- [EXERCISE DIRECTIONS] Copy out the lines beginning with the one that contains "Click the Original Image caption label" and ending with the last line below, exactly as they stand. Pictures are not copied.

- [INFORMATION SHOWN]
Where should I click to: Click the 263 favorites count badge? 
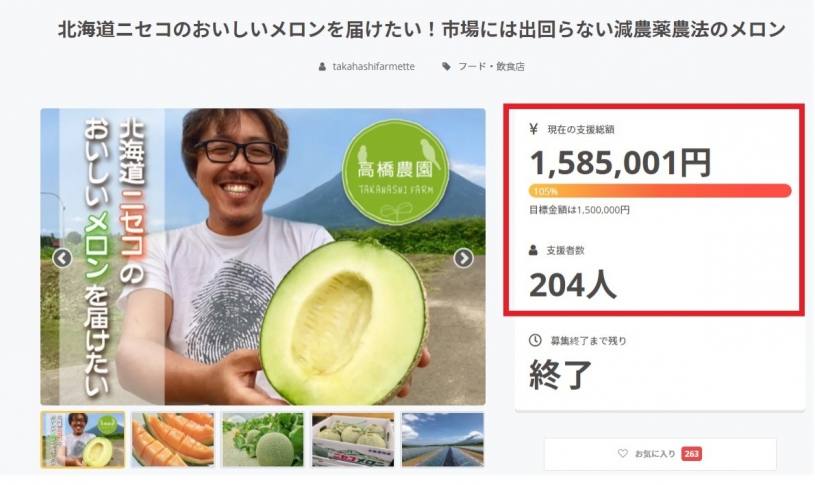tap(691, 454)
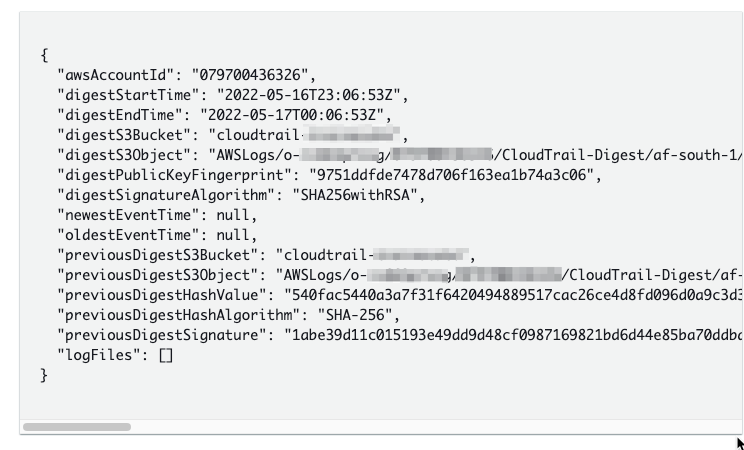Screen dimensions: 744x450
Task: Click the SHA256withRSA algorithm value
Action: [x=355, y=195]
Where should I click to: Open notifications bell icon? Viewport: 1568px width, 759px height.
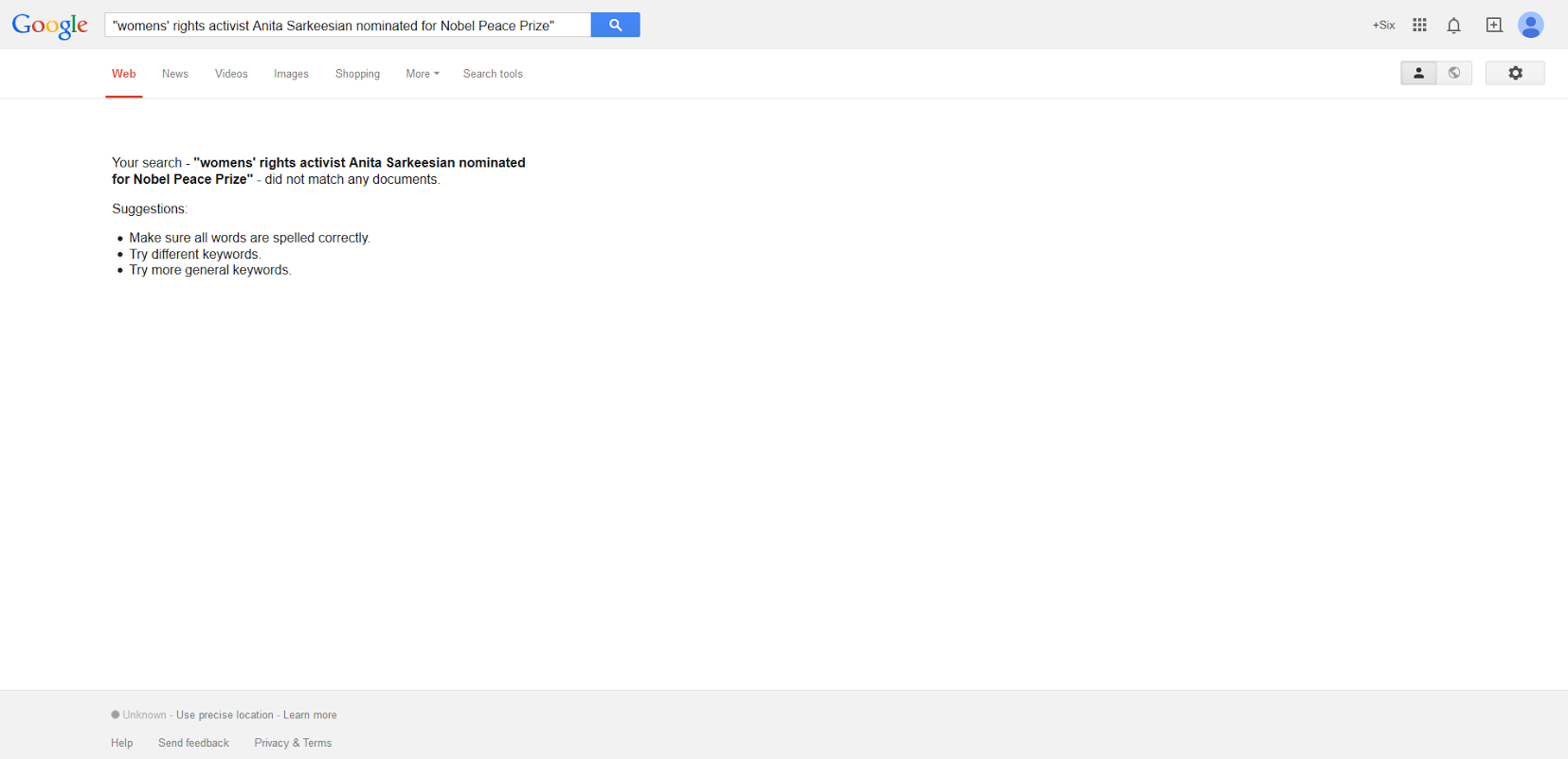(1453, 26)

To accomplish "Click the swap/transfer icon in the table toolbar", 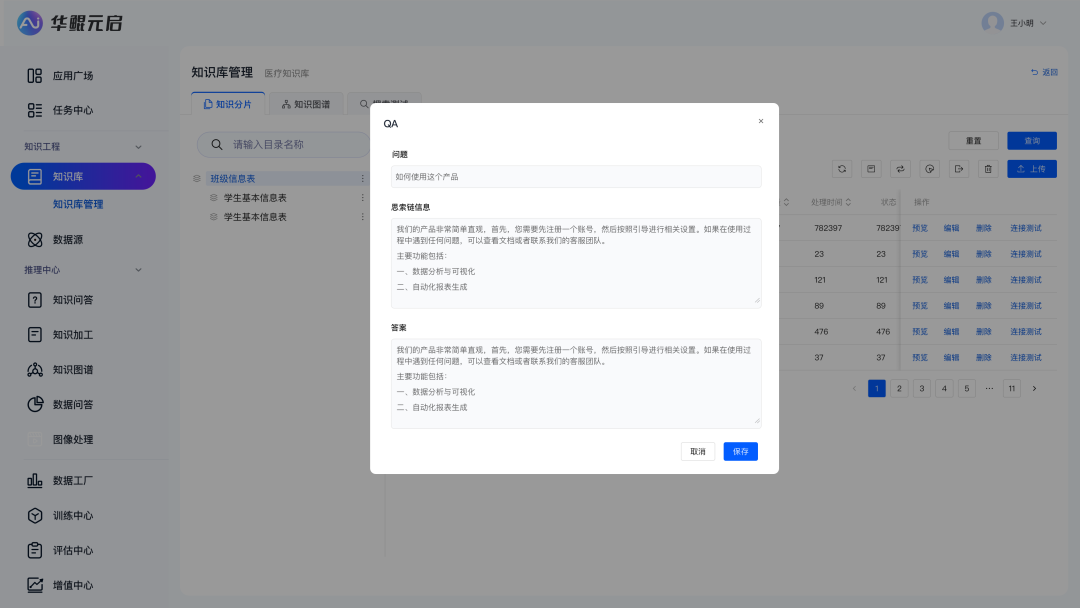I will [x=901, y=169].
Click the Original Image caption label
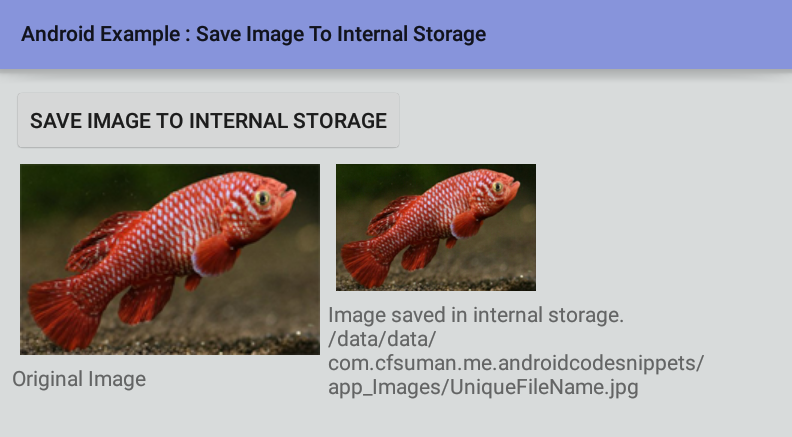Image resolution: width=792 pixels, height=437 pixels. (79, 379)
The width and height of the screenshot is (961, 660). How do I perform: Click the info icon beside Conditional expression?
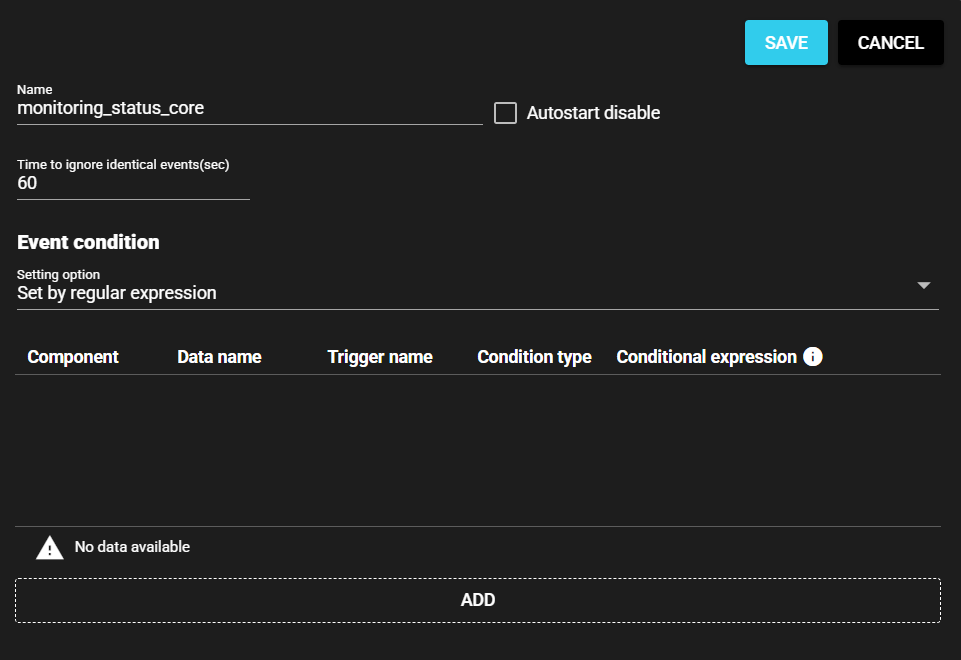(x=813, y=357)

- [WRITTEN ANSWER]
Click the Original Image caption label
Image resolution: width=792 pixels, height=437 pixels. (79, 379)
The width and height of the screenshot is (961, 660). How do I perform: Click the info icon beside Conditional expression?
(x=813, y=357)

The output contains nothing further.